▸ **Provided material**
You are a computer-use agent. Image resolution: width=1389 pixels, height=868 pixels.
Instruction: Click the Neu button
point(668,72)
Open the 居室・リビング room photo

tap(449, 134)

▸ **Task instructions**
Copy every entry above word for word.

▸ **Expected answer**
You are a computer-use agent. Image resolution: width=1389 pixels, height=868 pixels.
Instruction: Click the Neu button
point(668,72)
Open the 居室・リビング room photo

tap(449, 134)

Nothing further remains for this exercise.